[WHAT IS ASKED]
Report, in full, every line in the rows below that contains the word "screenshot".

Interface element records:

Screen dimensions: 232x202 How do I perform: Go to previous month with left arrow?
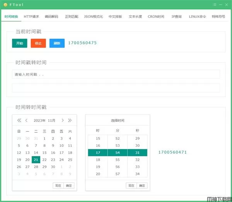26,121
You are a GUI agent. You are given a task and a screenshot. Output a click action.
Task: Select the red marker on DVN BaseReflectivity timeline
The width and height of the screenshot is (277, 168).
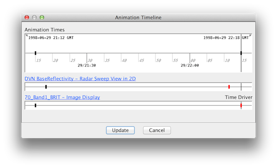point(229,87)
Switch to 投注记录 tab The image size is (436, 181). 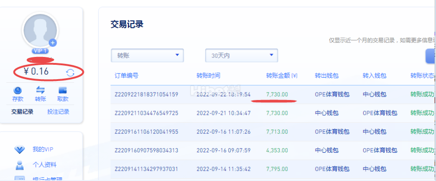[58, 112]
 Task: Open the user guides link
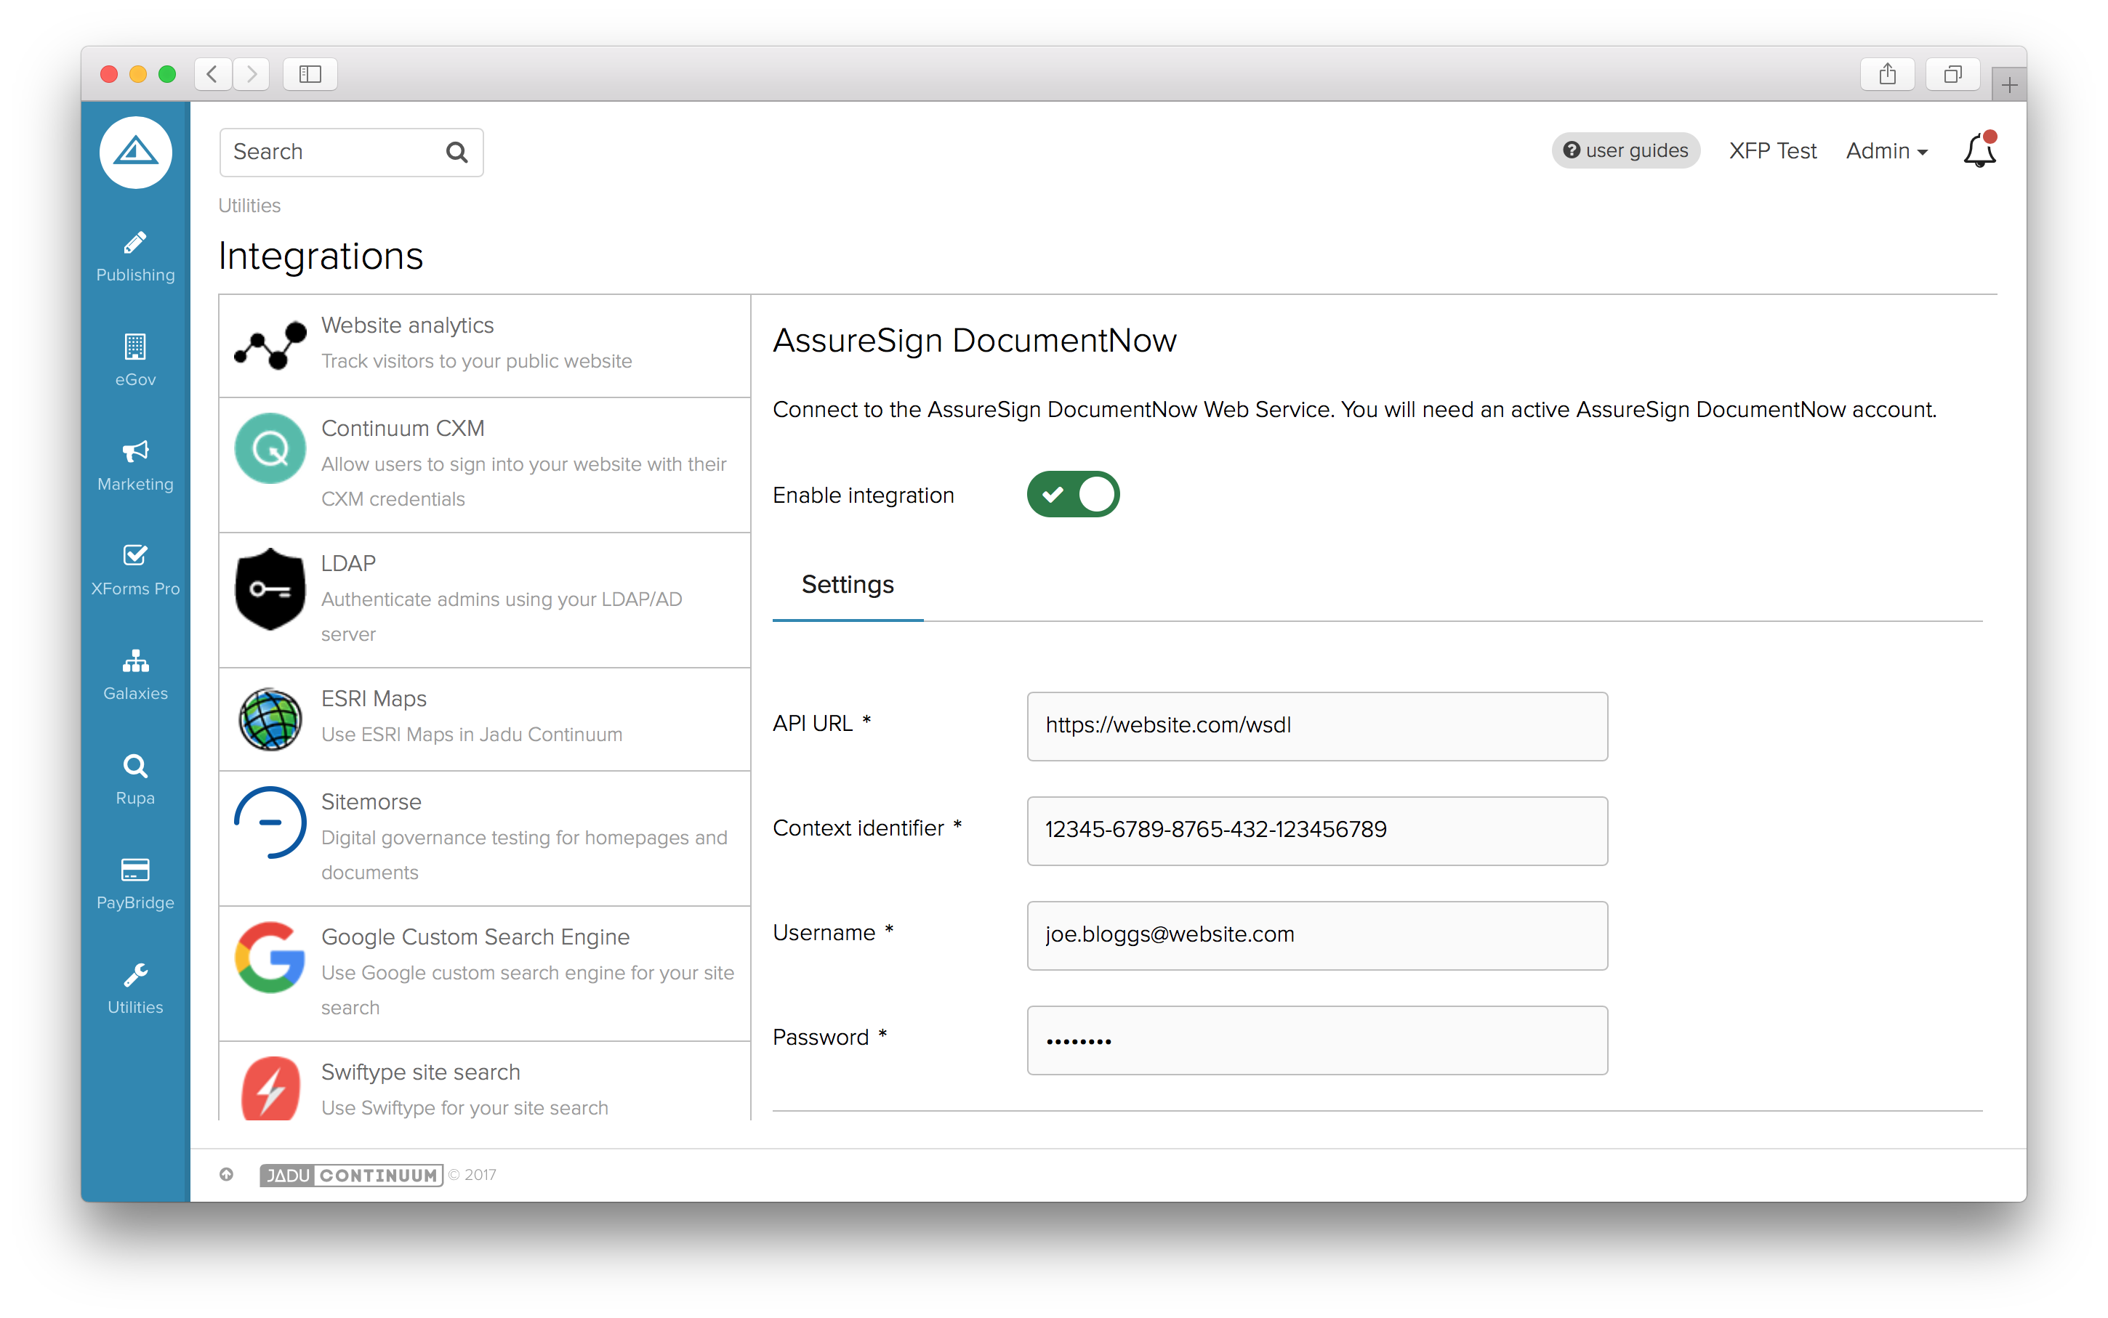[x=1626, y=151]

==

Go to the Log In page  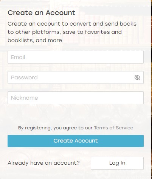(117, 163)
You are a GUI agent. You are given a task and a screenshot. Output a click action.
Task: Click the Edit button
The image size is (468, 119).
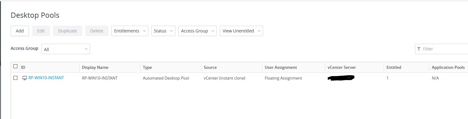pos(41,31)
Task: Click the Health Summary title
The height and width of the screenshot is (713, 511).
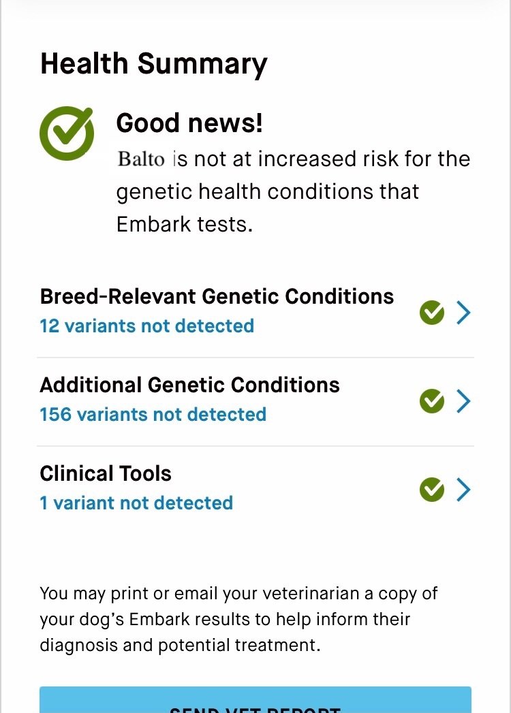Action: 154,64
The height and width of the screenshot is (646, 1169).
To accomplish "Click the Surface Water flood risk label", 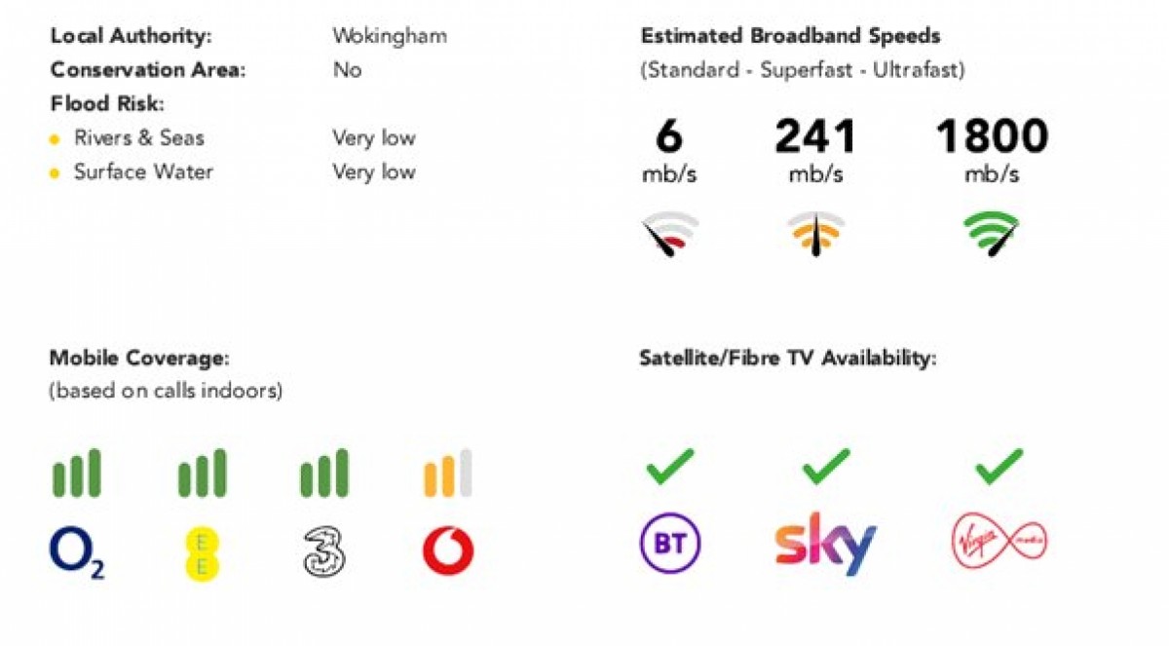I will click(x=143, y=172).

[IN RESPONSE]
You are a GUI agent. You are given a task and a screenshot. Output a click action.
The width and height of the screenshot is (277, 168).
You are a GUI agent. You are given a task and a screenshot. Output a click action.
The height and width of the screenshot is (713, 511).
The height and width of the screenshot is (646, 1169).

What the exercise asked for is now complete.